[Saved entries]
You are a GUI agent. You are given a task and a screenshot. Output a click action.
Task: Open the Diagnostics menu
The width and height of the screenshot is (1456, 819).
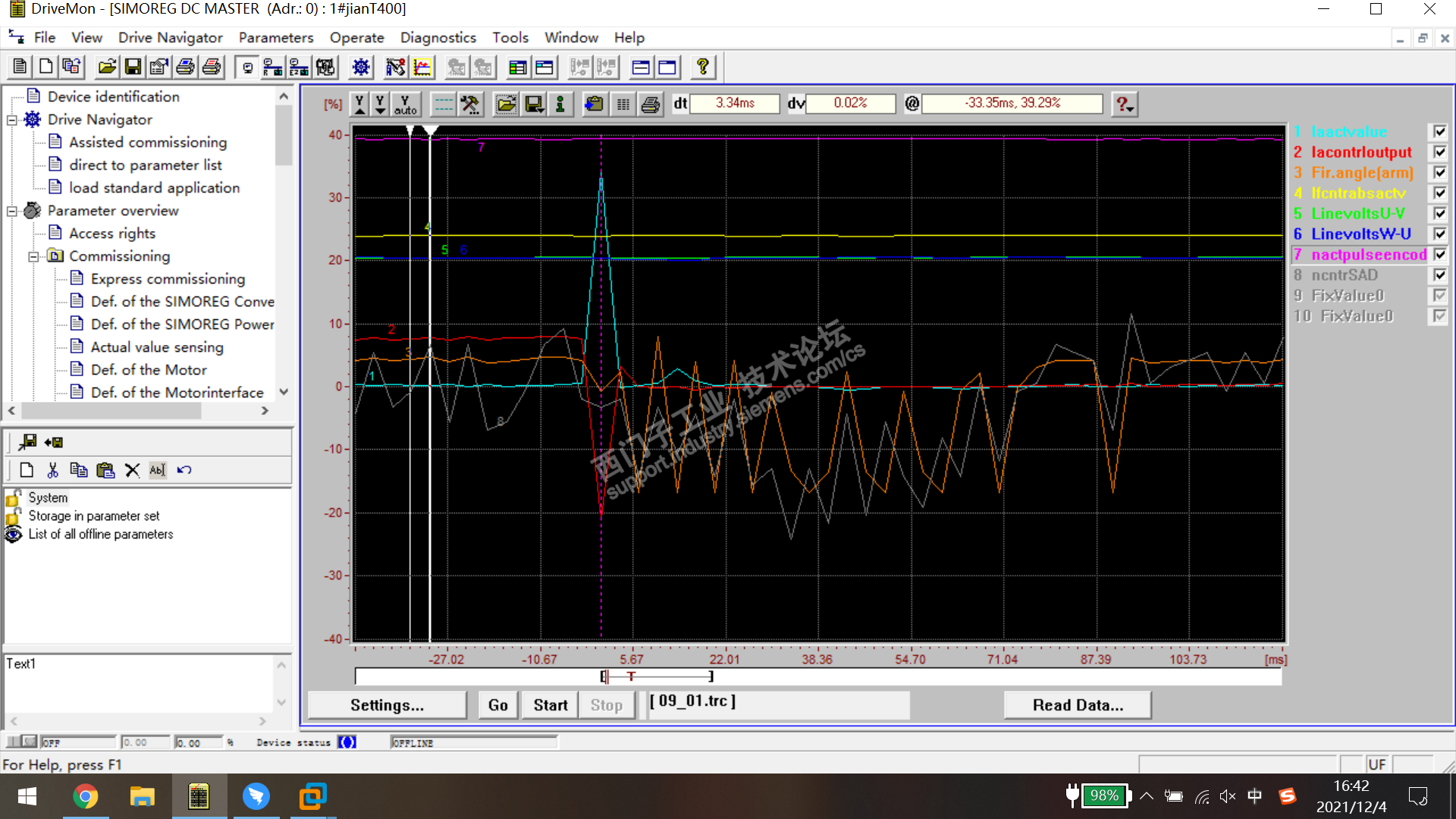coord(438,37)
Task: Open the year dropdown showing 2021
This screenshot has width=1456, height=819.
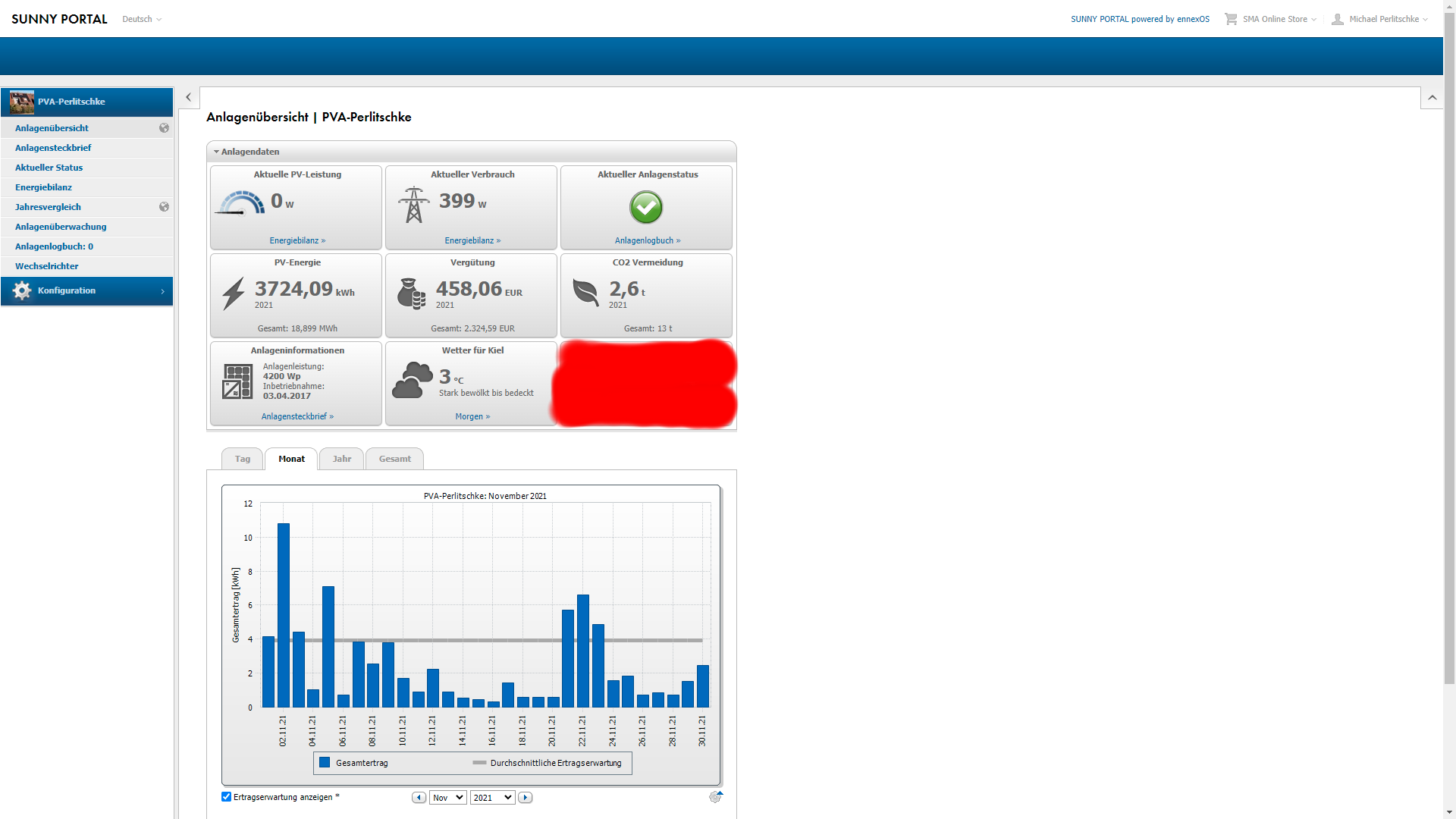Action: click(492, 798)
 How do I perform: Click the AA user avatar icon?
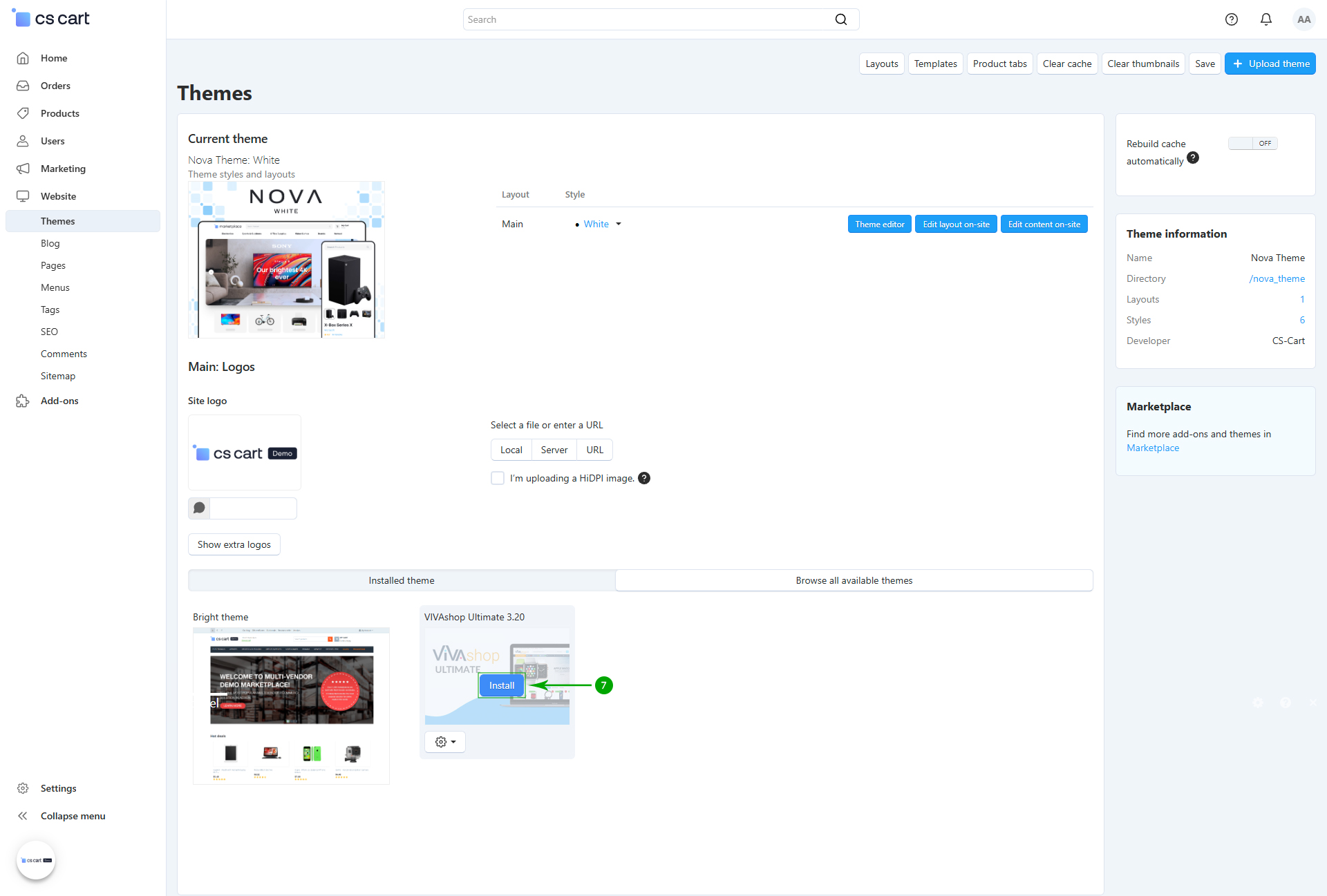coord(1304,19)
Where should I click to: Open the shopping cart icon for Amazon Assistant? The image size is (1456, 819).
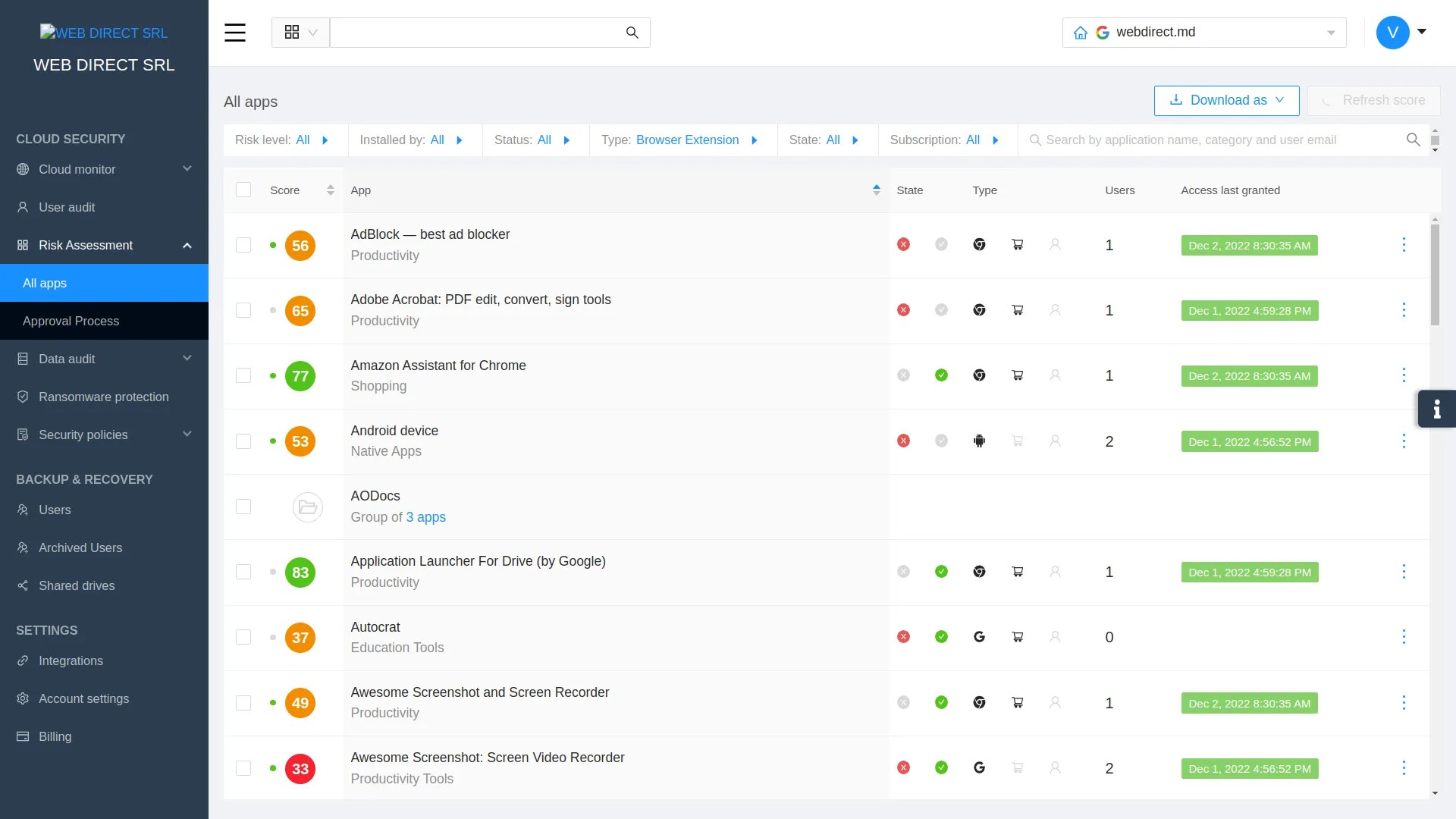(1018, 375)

Task item: Without including any pictures, repeat the records above exactly.

Exercise answer:
You are a GUI agent. You are given a task and a screenshot. Output a click action.
Task: Open the Diagnostics menu
The width and height of the screenshot is (1456, 819).
coord(438,37)
Task: Open the year dropdown showing 2021
This screenshot has width=1456, height=819.
Action: click(492, 798)
 How do I perform: Click the AA user avatar icon?
coord(1304,19)
Where should I click to: Open the shopping cart icon for Amazon Assistant? The image size is (1456, 819).
(1018, 375)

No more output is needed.